● **作業内容**:
a – 持続化補助金の文章を「今回の結果は、**一般型・通」から「が採択された計算になります。」まで(その語句も含めて)書き写してください。その際、「公募要領」を「募集要項」に置き換えること。
b – 持続化補助金の文章に基づき、次の問いに答えよ。
(i) 第17回公募の申請総数は何件か。
(ii) 創業型の採択率は何%か。
(iii) 国や自治体の補助金制度では、採択率はどの程度に落ち着くケースが多いとされているか。

小規模事業者持続化補助金(第17回一般型・第1回創業型)の最新採択結果を踏まえた考察
―令和7年度公募における採択率と今後の展望―
1. はじめに
小規模事業者持続化補助金(以下、持続化補助金)は、わが国の中小企業政策において極めて重要な位置を占める制度です。中小企業庁および全国商工会議所を中心に運営される本補助金は、小規模事業者が自らの経営計画に基づき販路開拓や業務効率化を推進する際に必要な経費を支援する仕組みであり、地域経済の活性化や雇用創出に直結するものと評価されています。
令和7年度においては、従来型の「一般型・通常枠」に加えて、新設された「創業型」が注目を集めました。一般型は既存事業者の販路開拓や経営改善を支援するものであるのに対し、創業型は新規創業者や創業間もない事業者を対象としています。この二つの枠組みが同時に公募・審査され、同一時期に採択結果が公表されたことは、補助金制度の運用において大きな節目といえるでしょう。
今回の結果は、**一般型・通常枠の採択率51.06%、創業型の採択率37.93%**という数値に結実しました。本稿では、この結果を詳細に分析し、今後の公募に向けた戦略的示唆を導き出すことを目的とします。
2. 一般型・通常枠(第17回公募)の採択結果
2-1. 公募の経緯
第17回公募は、令和7年3月4日に公募要領が公開され、6月13日をもって申請受付が締め切られました。申請総数は23,365件に達し、そのうち11,928件が採択される結果となりました。採択率は51.06%であり、約2人に1人が採択された計算になります。
2-2. 採択率の評価
採択率が50%を超えたことは、補助金制度全般の中では比較的高い水準に位置付けられます。一般に、国や自治体の補助金制度では採択率が30~40%前後に落ち着くケースが多いです。したがって、持続化補助金・一般型における「2分の1採択」は、申請者にとって追い風となる一方、申請書の完成度や事業計画の説得力が依然として重要であることに変わりはありません。
2-3. 採択事例の特徴
関東エリアの採択者一覧を確認すると、飲食業、小売業、サービス業、製造業など幅広い業種が採択されています。特徴的なのは、以下のような傾向です。

● **提供データ**:

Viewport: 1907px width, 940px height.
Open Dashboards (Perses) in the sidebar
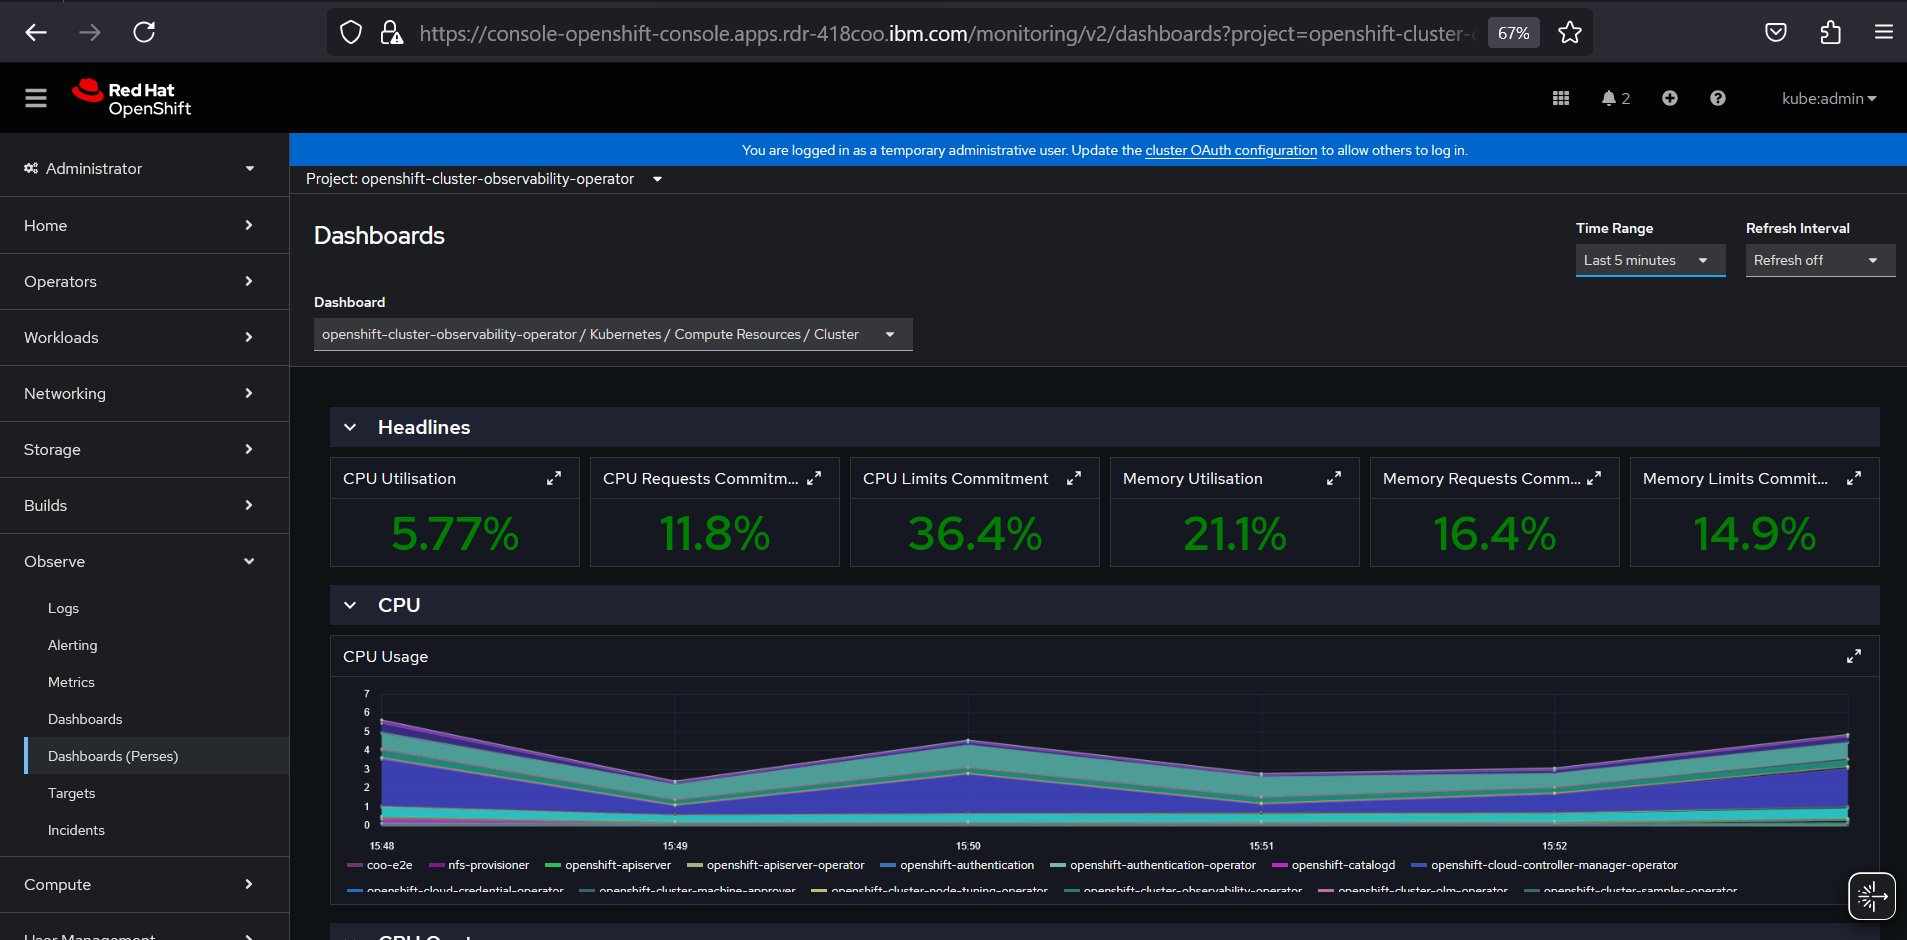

● **回答**:
a –
今回の結果は、**一般型・通常枠の採択率51.06%、創業型の採択率37.93%**という数値に結実しました。本稿では、この結果を詳細に分析し、今後の公募に向けた戦略的示唆を導き出すことを目的とします。
2. 一般型・通常枠(第17回公募)の採択結果
2-1. 公募の経緯
第17回公募は、令和7年3月4日に募集要項が公開され、6月13日をもって申請受付が締め切られました。申請総数は23,365件に達し、そのうち11,928件が採択される結果となりました。採択率は51.06%であり、約2人に1人が採択された計算になります。

b –
(i) 23,365件
(ii) 37.93%
(iii) 30~40%前後